▶ **RECORDS TO USE**:
::::::
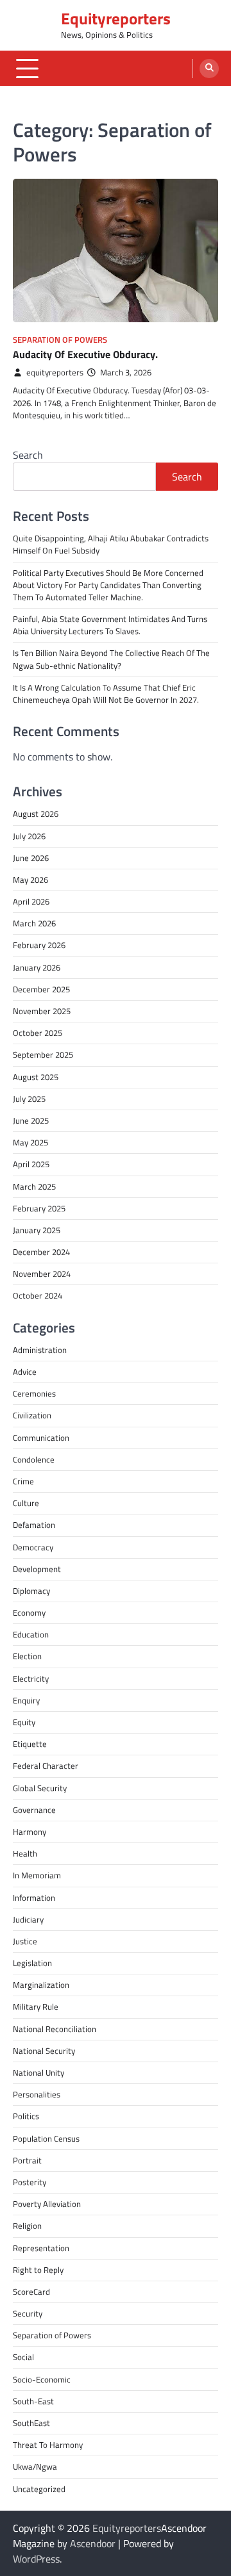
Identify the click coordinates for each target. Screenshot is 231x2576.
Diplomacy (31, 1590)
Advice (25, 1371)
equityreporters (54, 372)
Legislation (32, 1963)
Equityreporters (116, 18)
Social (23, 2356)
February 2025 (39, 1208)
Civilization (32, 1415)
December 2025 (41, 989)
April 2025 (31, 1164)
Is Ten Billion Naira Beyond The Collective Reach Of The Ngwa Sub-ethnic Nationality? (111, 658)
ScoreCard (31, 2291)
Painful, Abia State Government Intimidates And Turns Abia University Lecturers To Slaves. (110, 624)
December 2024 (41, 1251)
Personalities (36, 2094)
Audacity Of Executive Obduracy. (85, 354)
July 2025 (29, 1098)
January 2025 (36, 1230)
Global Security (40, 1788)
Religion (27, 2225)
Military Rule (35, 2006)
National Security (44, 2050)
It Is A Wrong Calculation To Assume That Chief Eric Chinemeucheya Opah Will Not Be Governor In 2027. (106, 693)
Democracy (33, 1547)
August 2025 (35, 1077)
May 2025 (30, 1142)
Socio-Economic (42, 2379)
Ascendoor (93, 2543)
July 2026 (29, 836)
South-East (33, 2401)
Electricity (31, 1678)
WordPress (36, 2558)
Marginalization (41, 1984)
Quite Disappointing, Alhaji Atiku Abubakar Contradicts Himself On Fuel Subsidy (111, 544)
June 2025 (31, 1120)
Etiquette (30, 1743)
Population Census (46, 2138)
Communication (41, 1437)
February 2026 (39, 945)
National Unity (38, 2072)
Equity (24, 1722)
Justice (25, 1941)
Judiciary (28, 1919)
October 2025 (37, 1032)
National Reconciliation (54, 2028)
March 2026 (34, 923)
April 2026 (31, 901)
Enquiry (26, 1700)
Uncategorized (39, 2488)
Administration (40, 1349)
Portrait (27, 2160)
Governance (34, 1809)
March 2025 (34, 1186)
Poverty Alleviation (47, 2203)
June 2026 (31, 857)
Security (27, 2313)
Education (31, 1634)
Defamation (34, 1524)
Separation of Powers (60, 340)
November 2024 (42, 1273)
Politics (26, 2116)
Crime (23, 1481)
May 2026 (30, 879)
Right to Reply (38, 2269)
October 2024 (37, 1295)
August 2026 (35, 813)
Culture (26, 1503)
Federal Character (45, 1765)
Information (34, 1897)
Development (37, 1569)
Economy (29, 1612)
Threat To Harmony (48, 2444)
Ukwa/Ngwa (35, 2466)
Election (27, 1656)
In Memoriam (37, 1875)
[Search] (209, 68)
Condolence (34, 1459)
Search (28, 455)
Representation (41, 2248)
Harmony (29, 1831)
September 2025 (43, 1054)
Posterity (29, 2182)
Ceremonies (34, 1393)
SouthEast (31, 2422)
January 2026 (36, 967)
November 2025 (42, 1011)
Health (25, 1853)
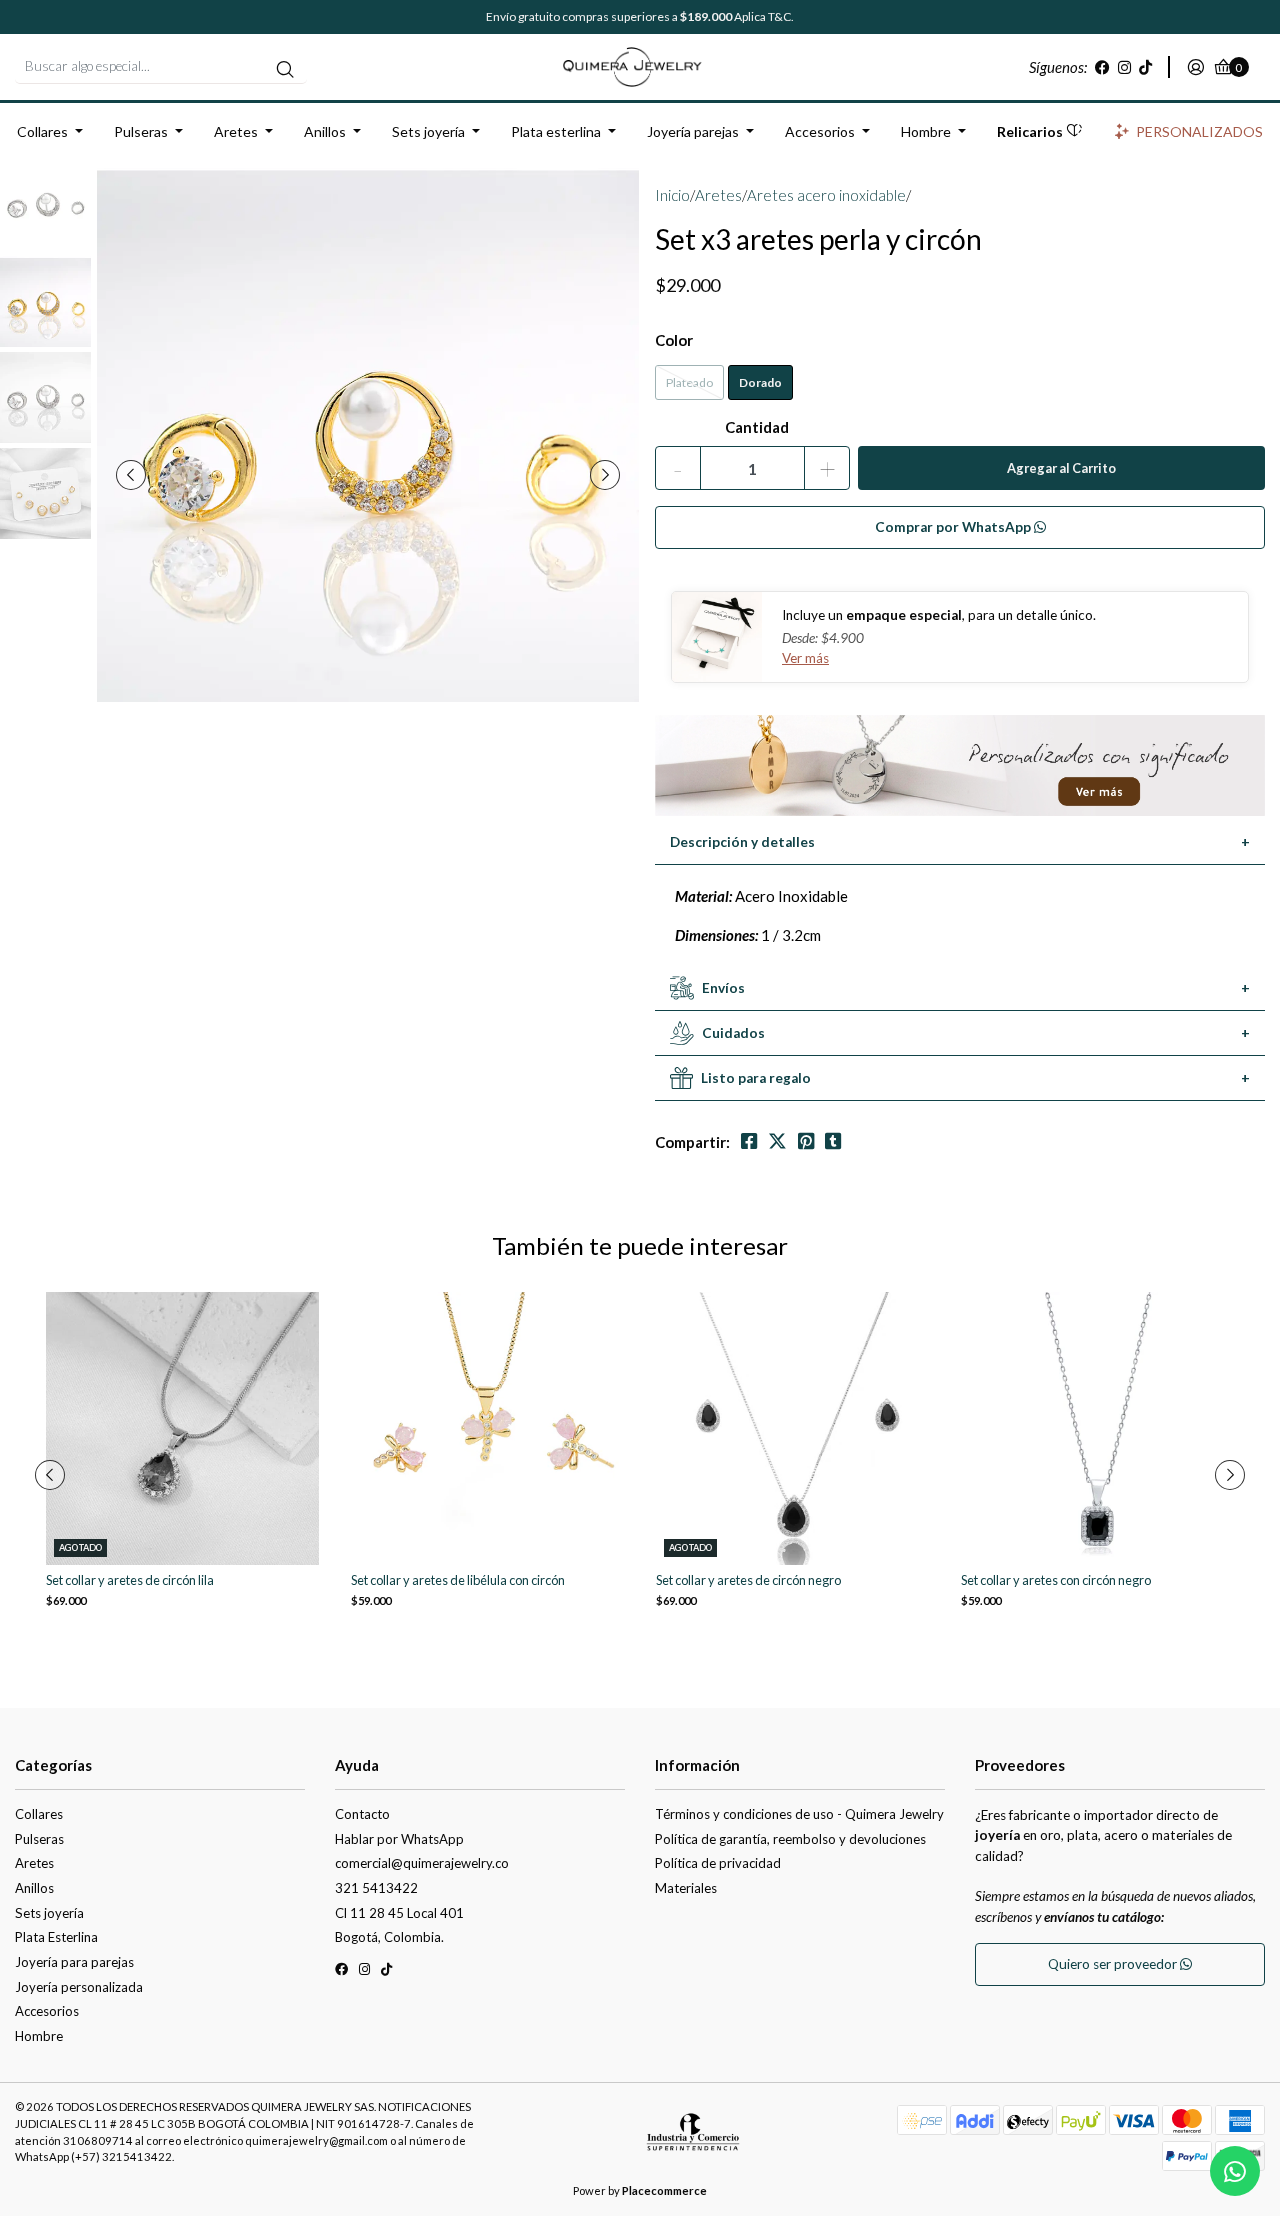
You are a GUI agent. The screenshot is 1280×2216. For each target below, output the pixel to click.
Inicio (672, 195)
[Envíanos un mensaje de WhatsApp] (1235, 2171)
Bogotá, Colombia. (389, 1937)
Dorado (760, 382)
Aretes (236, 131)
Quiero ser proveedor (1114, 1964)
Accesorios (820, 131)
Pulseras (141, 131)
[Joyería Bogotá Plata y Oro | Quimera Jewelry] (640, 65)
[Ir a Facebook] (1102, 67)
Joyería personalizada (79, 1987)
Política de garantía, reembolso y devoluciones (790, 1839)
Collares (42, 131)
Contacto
::::::
Of the entries above, repeat exactly the lines from the line with "July 2025 (29, 1098)" through the line with "Search (28, 455)", both of them included.

▶ **YOUR RESPONSE**:
July 2025 (29, 1098)
January 2025 (36, 1230)
Global Security (40, 1788)
Religion (27, 2225)
Military Rule (35, 2006)
National Security (44, 2050)
It Is A Wrong Calculation To Assume That Chief Eric Chinemeucheya Opah Will Not Be Governor In 2027. (106, 693)
Democracy (33, 1547)
August 2025 (35, 1077)
May 2025 (30, 1142)
Socio-Economic (42, 2379)
Ascendoor (93, 2543)
July 2026 (29, 836)
South-East (33, 2401)
Electricity (31, 1678)
WordPress (36, 2558)
Marginalization (41, 1984)
Quite Disappointing, Alhaji Atiku Abubakar Contradicts Himself On Fuel Subsidy (111, 544)
June 2025 (31, 1120)
Etiquette (30, 1743)
Population Census (46, 2138)
Communication (41, 1437)
February 2026 (39, 945)
National Unity (38, 2072)
Equity (24, 1722)
Justice (25, 1941)
Judiciary (28, 1919)
October 2025 (37, 1032)
National Reconciliation (54, 2028)
March 2026 (34, 923)
April 2026 (31, 901)
Enquiry (26, 1700)
Uncategorized (39, 2488)
Administration (40, 1349)
Portrait (27, 2160)
Governance (34, 1809)
March 2025 (34, 1186)
Poverty Alleviation (47, 2203)
June 2026 (31, 857)
Security (27, 2313)
Education (31, 1634)
Defamation (34, 1524)
Separation of Powers (60, 340)
November 2024 (42, 1273)
Politics (26, 2116)
Crime (23, 1481)
May 2026 (30, 879)
Right to Reply (38, 2269)
October 2024 (37, 1295)
August 2026 (35, 813)
Culture (26, 1503)
Federal Character (45, 1765)
Information (34, 1897)
Development (37, 1569)
Economy (29, 1612)
Threat To Harmony (48, 2444)
Ukwa/Ngwa (35, 2466)
Election (27, 1656)
In Memoriam (37, 1875)
[Search] (209, 68)
Condolence (34, 1459)
Search (28, 455)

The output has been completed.